→ JOB: Rewrite the listing as a two-column CSV with the headers command and response, beginning at the line that has "Given: Click the" and stopping after the line that has "point(524,65)". Give each command and its response one row, with each in a single quoted field and line breaks replaced by spaces.

Word and element pointing listing:
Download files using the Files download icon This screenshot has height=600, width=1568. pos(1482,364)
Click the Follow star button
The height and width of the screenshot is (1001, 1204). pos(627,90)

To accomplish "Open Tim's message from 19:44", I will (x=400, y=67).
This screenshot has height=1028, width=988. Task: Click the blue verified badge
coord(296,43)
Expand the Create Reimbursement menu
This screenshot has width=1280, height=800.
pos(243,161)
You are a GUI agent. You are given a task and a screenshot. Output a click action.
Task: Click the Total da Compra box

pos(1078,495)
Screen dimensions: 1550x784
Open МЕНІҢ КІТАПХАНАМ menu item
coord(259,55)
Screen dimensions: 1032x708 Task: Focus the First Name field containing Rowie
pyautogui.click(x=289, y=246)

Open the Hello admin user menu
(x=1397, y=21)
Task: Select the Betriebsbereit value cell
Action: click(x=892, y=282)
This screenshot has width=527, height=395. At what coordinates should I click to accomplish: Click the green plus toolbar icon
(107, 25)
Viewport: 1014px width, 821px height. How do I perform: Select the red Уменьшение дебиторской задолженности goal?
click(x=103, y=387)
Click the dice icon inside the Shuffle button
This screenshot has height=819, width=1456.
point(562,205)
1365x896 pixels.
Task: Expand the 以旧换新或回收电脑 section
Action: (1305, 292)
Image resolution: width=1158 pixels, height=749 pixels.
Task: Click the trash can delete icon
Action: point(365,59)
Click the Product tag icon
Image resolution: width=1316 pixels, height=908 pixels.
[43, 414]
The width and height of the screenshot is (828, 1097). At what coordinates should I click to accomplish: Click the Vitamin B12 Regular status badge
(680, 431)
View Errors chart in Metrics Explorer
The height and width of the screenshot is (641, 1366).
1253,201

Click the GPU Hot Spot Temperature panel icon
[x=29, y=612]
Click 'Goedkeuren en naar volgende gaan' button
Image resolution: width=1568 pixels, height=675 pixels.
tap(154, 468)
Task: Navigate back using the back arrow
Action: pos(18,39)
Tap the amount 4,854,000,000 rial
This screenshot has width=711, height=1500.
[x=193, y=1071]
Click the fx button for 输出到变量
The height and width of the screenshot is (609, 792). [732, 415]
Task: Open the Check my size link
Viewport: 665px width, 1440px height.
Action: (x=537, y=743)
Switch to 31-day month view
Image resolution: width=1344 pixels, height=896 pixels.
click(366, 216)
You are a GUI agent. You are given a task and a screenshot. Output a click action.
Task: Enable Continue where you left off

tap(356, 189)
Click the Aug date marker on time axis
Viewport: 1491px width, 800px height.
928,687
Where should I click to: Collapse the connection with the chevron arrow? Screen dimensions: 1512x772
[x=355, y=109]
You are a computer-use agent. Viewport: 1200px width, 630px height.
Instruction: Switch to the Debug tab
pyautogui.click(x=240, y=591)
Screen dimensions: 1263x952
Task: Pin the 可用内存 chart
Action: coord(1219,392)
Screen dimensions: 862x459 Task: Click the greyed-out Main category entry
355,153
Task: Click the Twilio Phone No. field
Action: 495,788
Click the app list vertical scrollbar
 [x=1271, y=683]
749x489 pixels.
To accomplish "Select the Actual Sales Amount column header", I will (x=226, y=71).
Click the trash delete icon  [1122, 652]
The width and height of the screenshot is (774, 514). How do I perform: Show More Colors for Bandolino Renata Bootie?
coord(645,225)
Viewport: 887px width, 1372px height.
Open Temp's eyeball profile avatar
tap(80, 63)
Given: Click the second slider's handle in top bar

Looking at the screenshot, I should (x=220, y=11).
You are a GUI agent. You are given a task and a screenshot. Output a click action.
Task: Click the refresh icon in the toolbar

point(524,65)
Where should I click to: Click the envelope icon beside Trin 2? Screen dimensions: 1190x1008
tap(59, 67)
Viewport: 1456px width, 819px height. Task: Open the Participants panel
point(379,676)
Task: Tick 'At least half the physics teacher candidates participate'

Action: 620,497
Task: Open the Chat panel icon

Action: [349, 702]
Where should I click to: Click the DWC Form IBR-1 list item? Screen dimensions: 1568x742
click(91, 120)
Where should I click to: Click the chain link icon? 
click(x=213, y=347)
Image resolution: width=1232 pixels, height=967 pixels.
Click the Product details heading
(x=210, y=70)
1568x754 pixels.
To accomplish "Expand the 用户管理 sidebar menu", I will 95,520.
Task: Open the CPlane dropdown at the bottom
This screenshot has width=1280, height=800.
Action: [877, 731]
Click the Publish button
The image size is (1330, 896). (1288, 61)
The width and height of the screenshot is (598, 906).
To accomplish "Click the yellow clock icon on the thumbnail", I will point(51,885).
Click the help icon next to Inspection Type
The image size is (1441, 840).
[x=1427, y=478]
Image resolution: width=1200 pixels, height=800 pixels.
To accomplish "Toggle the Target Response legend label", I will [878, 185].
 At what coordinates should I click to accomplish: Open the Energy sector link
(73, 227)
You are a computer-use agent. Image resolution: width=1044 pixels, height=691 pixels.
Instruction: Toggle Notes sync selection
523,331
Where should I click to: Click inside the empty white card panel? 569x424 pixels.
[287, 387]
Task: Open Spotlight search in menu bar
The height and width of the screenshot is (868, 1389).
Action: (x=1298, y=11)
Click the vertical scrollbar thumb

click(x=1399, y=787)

→ COMPLETE RESPONSE:
command,response
"Given: Click the second slider's handle in top bar","Looking at the screenshot, I should (x=220, y=11)."
"You are a GUI agent. You are given a task and a screenshot. Output a click action. Task: Click the refresh icon in the toolbar","point(524,65)"